La mira llena de peladuras, con las orejas tupidas de rabiosas garrapatas y el
andar vacilante sobre las grietas calcinadas. La recuerda ultrajada, martirizada
en el sexo con ají bravo para que el celo no trajera bocas que no debían
existir, y sin embargo, allí está, con las tetas hundidas entre las bocas
desaforadas, dando sangre, vida, alma, por aquellos pezones exprimidos mil
veces, pero sin renegar de su amor incontenido, audaz, sublime.
Y
ahora que Marcola le alarga las manos olorosas a pan. Y ahora que Chencho y
Tina le soban las ardorosas peladuras al paso de la noche. Y ahora que
Chito le mete un mendrugo entre los labios, siente que está lleno de amor hasta
el mismo centro de los huesos.
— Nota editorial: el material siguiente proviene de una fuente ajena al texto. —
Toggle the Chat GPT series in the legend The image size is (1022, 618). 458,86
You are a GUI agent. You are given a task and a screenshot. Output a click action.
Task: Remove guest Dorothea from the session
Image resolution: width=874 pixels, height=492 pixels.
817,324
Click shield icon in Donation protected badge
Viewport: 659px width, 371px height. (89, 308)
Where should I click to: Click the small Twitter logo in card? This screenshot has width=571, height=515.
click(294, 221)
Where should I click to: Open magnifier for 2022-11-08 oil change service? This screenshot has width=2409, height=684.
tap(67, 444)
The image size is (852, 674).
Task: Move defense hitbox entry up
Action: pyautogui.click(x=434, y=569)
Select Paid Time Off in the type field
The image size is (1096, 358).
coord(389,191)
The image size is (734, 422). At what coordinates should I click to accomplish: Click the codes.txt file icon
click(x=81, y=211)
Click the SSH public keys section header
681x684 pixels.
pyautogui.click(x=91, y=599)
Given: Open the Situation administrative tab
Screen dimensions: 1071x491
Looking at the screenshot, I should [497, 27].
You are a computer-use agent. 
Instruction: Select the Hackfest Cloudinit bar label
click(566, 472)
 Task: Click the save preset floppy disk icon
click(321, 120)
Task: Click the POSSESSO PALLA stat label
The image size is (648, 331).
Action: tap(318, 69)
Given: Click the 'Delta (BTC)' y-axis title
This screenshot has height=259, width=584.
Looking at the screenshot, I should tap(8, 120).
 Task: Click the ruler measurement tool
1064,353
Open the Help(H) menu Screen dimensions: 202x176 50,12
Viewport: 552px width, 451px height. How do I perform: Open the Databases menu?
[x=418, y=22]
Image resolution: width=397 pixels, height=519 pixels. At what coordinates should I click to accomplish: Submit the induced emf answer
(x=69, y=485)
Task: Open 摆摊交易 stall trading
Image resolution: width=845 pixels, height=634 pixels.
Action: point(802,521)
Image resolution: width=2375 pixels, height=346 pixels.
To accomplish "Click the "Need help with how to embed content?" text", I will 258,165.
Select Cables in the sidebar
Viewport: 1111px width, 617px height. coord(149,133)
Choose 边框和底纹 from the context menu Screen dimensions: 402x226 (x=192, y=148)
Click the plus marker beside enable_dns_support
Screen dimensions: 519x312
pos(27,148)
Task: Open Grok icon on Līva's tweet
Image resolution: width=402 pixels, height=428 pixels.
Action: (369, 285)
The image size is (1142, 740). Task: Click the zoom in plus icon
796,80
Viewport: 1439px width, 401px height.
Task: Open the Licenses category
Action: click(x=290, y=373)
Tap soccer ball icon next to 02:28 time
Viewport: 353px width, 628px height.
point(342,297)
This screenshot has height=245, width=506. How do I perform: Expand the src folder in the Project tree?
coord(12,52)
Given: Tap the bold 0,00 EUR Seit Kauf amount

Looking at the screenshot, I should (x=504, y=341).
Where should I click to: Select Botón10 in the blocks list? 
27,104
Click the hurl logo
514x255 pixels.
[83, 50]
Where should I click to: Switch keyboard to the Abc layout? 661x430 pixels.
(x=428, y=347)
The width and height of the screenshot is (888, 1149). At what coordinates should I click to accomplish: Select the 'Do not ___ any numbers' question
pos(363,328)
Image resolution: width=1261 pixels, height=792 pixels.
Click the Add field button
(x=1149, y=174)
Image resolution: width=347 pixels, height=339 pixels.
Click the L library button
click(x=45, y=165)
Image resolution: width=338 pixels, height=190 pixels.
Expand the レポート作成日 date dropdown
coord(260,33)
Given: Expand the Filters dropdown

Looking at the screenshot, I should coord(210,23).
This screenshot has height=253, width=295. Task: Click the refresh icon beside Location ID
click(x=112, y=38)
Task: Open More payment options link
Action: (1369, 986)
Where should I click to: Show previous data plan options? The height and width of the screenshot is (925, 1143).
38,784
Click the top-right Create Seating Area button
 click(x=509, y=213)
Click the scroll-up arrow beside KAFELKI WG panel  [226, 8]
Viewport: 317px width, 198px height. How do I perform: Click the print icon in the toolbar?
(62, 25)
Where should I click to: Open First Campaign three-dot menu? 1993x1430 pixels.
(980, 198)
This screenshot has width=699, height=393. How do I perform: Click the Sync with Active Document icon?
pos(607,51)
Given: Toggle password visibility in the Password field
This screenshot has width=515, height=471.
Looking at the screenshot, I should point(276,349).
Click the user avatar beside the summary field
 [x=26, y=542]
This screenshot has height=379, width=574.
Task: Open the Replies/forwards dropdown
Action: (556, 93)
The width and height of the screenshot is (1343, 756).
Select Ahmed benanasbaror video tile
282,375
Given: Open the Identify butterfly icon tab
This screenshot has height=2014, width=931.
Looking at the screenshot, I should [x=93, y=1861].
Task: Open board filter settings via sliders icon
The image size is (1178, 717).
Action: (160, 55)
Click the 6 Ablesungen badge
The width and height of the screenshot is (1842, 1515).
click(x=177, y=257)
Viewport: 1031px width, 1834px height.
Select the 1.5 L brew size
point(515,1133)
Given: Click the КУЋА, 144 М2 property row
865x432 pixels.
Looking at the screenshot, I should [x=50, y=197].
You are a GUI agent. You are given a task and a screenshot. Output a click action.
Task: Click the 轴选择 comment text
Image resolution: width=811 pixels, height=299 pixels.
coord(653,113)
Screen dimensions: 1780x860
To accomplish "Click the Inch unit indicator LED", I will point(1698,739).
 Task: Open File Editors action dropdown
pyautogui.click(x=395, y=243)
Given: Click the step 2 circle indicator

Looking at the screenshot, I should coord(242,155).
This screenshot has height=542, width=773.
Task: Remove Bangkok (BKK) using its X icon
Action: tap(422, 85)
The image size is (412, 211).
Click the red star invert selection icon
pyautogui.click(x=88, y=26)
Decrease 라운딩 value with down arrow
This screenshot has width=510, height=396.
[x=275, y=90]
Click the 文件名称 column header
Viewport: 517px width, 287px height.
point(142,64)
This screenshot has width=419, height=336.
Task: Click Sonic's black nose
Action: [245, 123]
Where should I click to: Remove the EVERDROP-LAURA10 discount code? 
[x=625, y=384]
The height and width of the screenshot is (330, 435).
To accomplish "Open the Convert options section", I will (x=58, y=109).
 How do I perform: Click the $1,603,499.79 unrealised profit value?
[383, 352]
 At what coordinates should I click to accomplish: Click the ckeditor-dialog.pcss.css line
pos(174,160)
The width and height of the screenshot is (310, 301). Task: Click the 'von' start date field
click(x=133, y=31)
Tiene un mundo de amor entre su pecho, y sabe
que donde hay amor existe una llama de vida que no se apaga nunca, que no
sucumbe ante las vicisitudes del destino, sino que por el contrario pareciera
alimentarse de adversidad para surgir altiva, ardiente, insuflada de fe, aunque
esa fe no tenga jamás un horizonte definido. Por eso ya no piensa en que tiene
tres patas solamente, sino en que su semilla está recibiendo vida en los
pezones de Negra, en una actitud de abnegada continuación del ser. Y que tal
vez no serán sus hijos, ni los hijos de sus hijos, pero un día llegará en que
la especie multiplicada se alzará del barro impelida por un arrebato
incontenido, sediento de justicia, y en una jauría desenfrenada socavará los
troncos, mascará enardecida las cabuyas de acero y las vísceras de la semilla
de Diablo y Centella para rescatar lo suyo.
Nubarrón
lo piensa así, con los ojos chispeantes, ahora que la noche se desgaja en
luceros y la brisa llena de frescura la soledad del caserío. “Sí, el día
llegará”. “Será un gran amanecer”, se repite, y en sus ojos se va echando el
sueño como un soplo liviano. La noche es ahora más profunda, como el
pensamiento, o el sueño de Nubarrón.